Monday , December 23 2024

IMF cautions Vietnam over rising inflation pressure


Vietnam’s economy is recovering, but the International Monetary Fund (IMF) warns that inflation and financial risks may also be increasing.

In consultations held with top Vietnam officials recently, Era Dabla-Norris, Mission Chief to Vietnam and Division Chief in the IMF’s Asia and Pacific Department, said the conflict in Ukraine was likely to have a moderate impact on the pace of recovery and inflation in Vietnam.

Despite the rise in the prices of goods and raw materials, IMF believes that inflation is still under control, which also demonstrates that economic activity is still moderate.

The IMF expects Vietnam’s inflation to reach 3.9 percent by the end of the year, which is close to Vietnam’s control target.

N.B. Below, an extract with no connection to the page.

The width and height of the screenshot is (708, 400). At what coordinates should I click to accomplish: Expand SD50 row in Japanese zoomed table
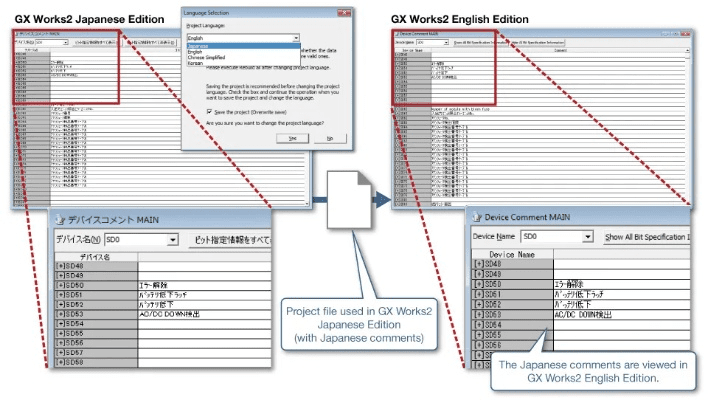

GDP is expected to grow by 6 percent in 2022 and 7.2 percent in 2023.

“The near-term outlook is fraught with significant risks,” Dabla-Norris said, adding that many factors can cause growth to slow and inflation to rise.

Immediate risks include an increase in geopolitical tensions and a slowing of China’s growth. Risks are also posed by tightening global financial conditions as well as developments in the real estate and corporate bond markets.

Standard Chartered has also warned of rising inflationary pressures in Vietnam, citing commodity supply and geopolitical tensions. The bank believes that the consumer price index will exceed 4 percent in 2022 and even reach 5.5 percent in 2023.

The IMF representative said that in order to have Vietnam’s economy to grow and control inflation at the same time, policy formulation should be quick, and the size and structure of the policy support package should be flexible and adjusted according to the pace of economic recovery.

Fiscal policy will play an important role, especially if growth deceleration risks materialize, because room for further monetary easing is limited as long as inflation risks persist, she added.

“The timely and effective implementation of the Socio-Economic Development and Recovery Program will be critical in fostering growth. The program prioritizes the health and recovery sectors and focuses on medium-term growth prospects,” she said.

In the future, fiscal policy must strike a balance between providing temporary assistance on the one hand and promoting economic transition on the other. In 2022, the overall fiscal deficit is expected to rise moderately, she added.

With regard to monetary policy, the IMF advises Vietnam to be wary of rising inflationary pressures. If persistent inflationary pressures emerge, the State Bank of Vietnam should tighten monetary policy and clearly communicate the factors that led to this decision in order to help control inflation.

The IMF also believes that in the future, credit growth policies should strike a reasonable balance between promoting economic recovery and ensuring financial stability.

“The delegation appreciates recent steps to increase exchange rate flexibility and modernize the monetary policy framework,” Dabla-Norris said.

It is also critical to strengthen the banking sector’s resilience in order to sustainably support growth in the medium term. As its recovery strengthens, Vietnam should stop relaxing regulations on debt classification and provisioning.

Regulations allowing debt restructuring while keeping the debt group unchanged should not be extended beyond the June 2022 deadline, as this would delay and possibly aggravate the recognition of bad assets.

Strengthen banking resilience

According to the IMF, financial sector regulation and supervision should be strengthened in order to address emerging risks and build a more resilient banking system. It believes that a “macro-prudential framework” can help ensure financial stability. To facilitate bad debt resolution, institutional and bankruptcy frameworks should be strengthened, the IMF advised.

In conclusion, Dabla-Norris said that Vietnam requires more drastic structural reforms as well as improvements to the business environment and labor quality. Policies should take into account the implications for income and wealth inequality, she said, adding that increased inequality has been seen to reduce growth, internationally.

“Simultaneously, as we move toward emerging-economy norms, efforts should be made to strengthen governance and close data gaps,” she said.

The State Bank of Vietnam targets inflation of not more than 4 percent this year.

Vietnam’s economy grew by 2.6 percent last year, well below its pre-pandemic trend of 7 percent.